[Items from a data source]
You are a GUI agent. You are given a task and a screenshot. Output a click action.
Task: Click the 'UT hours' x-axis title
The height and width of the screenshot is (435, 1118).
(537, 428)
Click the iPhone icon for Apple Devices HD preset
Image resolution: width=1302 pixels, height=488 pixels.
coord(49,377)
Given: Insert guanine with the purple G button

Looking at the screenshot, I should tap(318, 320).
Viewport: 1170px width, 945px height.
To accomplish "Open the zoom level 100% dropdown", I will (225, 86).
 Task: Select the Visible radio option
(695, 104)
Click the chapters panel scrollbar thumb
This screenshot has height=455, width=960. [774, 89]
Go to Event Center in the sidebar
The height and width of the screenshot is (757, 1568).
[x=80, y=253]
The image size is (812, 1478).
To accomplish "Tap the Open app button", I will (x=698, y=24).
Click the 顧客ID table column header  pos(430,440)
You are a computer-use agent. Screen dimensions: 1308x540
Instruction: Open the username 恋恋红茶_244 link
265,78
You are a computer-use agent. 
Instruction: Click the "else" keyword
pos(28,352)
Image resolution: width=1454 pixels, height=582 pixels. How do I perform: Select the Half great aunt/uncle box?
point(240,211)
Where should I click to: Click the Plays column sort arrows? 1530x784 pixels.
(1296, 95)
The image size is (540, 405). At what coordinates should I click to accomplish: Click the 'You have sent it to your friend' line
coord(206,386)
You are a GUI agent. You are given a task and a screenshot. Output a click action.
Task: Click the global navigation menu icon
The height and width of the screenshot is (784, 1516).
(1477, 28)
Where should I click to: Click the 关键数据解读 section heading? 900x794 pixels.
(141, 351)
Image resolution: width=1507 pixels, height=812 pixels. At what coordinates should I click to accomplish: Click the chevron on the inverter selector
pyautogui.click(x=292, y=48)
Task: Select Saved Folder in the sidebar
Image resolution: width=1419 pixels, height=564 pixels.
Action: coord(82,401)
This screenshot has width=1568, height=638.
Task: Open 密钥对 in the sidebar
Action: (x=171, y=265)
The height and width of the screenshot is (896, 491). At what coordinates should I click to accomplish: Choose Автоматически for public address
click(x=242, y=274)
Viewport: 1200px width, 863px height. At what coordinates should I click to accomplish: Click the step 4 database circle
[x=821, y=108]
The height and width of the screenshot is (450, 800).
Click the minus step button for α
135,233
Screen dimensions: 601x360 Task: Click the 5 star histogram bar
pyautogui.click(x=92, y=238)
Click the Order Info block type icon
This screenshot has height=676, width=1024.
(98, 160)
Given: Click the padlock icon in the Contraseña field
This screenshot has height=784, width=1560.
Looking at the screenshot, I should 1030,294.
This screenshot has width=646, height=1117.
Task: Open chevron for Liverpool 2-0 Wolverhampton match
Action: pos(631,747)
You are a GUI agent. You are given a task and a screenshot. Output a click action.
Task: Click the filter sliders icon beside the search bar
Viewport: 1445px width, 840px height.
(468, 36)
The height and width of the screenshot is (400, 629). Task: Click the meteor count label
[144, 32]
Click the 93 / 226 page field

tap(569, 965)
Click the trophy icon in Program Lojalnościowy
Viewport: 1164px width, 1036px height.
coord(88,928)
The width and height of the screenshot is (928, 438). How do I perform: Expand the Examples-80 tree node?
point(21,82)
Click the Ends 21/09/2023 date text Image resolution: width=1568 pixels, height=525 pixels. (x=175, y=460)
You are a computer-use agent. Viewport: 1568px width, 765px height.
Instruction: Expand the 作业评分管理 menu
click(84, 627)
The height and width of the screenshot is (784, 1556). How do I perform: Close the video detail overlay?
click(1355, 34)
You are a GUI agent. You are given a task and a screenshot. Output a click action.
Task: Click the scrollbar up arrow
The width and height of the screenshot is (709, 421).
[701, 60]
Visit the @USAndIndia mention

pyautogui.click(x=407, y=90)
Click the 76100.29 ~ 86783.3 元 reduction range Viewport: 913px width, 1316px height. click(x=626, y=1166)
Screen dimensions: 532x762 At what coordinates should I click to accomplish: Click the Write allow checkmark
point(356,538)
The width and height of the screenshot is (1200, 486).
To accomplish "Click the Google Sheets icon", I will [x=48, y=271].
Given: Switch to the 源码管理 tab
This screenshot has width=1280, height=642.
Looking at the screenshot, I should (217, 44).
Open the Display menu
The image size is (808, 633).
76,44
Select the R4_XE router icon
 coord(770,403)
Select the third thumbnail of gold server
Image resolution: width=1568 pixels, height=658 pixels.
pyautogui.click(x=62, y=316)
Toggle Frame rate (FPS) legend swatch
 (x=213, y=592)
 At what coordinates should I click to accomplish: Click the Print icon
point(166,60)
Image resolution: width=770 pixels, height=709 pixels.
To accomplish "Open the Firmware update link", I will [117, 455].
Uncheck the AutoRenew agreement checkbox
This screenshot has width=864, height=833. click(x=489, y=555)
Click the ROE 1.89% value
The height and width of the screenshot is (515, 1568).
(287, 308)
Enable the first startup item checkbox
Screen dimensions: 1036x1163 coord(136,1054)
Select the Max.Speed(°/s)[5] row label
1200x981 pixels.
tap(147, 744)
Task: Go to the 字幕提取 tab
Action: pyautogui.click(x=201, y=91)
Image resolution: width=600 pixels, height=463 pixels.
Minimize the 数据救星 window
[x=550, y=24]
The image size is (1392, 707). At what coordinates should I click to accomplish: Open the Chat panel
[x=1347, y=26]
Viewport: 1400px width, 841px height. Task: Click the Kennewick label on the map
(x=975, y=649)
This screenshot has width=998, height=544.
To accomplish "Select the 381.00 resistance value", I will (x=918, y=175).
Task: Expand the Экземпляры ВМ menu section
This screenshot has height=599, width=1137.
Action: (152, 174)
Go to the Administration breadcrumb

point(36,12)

◆ Directions
Show the lines of the data that hold the word "value".

◆ Answer box
Click the ROE 1.89% value
To accomplish "Select the 381.00 resistance value", I will (x=918, y=175).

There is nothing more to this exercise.